Andrew Delicata, a program manager with the State-Funded Project team at the CDC Foundation, has served remotely with the Nebraska Department of Health and Human Services since 2021. With an educational and professional background in survey development for market research, Delicata now applies those skills to public health, specializing in data-driven analysis that tracks community health issues like opioid overdoses, evaluating public health programs for effectiveness and helping direct emergency responses.
Surveys Key to Collecting Public Health Data
Delicata's developed a particular talent for building and managing online surveys, spreadsheets and databases via REDCap, a secure web application built specifically to support online and offline data collection. Short for Research Electronic Data Capture, the versatile application is free to nonprofits and governments, and widely used by universities and public health agencies around the country.
“The range of projects we’ve been using it for in Nebraska ranges from transferring paper forms into electronic ones to contact tracing and case investigation,” he explained.
Gathering and reporting accurate health information from the field is essential so resources can get to the people who need them most. Two weeks after the Arbor Day storm, around 20 volunteers from the University of Nebraska Medical Center (UNMC) College of Public Health, the Three Rivers Public Health Department and the Nebraska Department of Health and Human Services planned to conduct an emergency survey in the tornado-affected areas of Washington County, using electronic tablets. “They wanted to do some data collection related to the disaster, to ask folks if they’d heard warnings on the day of the tornado, what damage they sustained and what assistance was needed,” Delicata said.
This radar image from the National Weather Service shows severe weather near Omaha.
Data engineer Andrew Delicata was called in to assist with the emergency survey.
Volunteers gather in advance of survey collection.
Informing Disaster Response
Leading the UNMC team was Kristina Kintziger, PhD, associate professor in the Department of Environmental, Agricultural and Occupational Health, who told the UNMC website, “We are here to support this effort on the front lines of public health."
Rapid needs assessments are crucial after disasters.

### [Work instruction A]
From the piece above on Andrew Delicata's survey work, list the organizations that the roughly 20 survey volunteers came from.
### [Work instruction B]
Translate this sentence from the piece on Andrew Delicata's survey work into Spanish: "Gathering and reporting accurate health information from the field is essential so resources can get to the people who need them most."
### [Work instruction C]
Carry on the piece about Andrew Delicata's survey work, starting after its final sentence.

### [Data to examine]
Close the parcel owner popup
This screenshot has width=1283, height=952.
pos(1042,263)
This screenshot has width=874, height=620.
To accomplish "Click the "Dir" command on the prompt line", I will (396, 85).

### [Exercise result A]
University of Nebraska Medical Center (UNMC) College of Public Health
Three Rivers Public Health Department
Nebraska Department of Health and Human Services

### [Exercise result B]
Recopilar y reportar información de salud precisa desde el terreno es esencial para que los recursos lleguen a las personas que más los necesitan.

### [Exercise result C]
-- Kristina Kintziger, PhD, University of Nebraska Medical Center College of Public Health
But with communications and electricity out, the field team was having trouble with the tablets’ software. Using paper surveys, then transferring the data into their electronic systems for review, could delay getting aid to storm victims. So Andrew stepped in with REDCap.
“On a Thursday at 4:00pm, I got a call to ask if I make the survey accessible for offline use in the field the next morning,” Delicata recalled. So that evening, he communicated with IT to make sure the REDCap app was downloaded onto the volunteers’ tablets, uploaded the survey, opened accounts for the volunteers and then made sure the lead of the onsite training had the right information.
This image, courtesy of the National Weather Service, shows destruction after the April 26, 2024 tornado.
A tornado touches down in Nebraska on Arbor Day, 2024. Image courtesy of the National Weather Service.
This post-tornado survey helped gather information from the community.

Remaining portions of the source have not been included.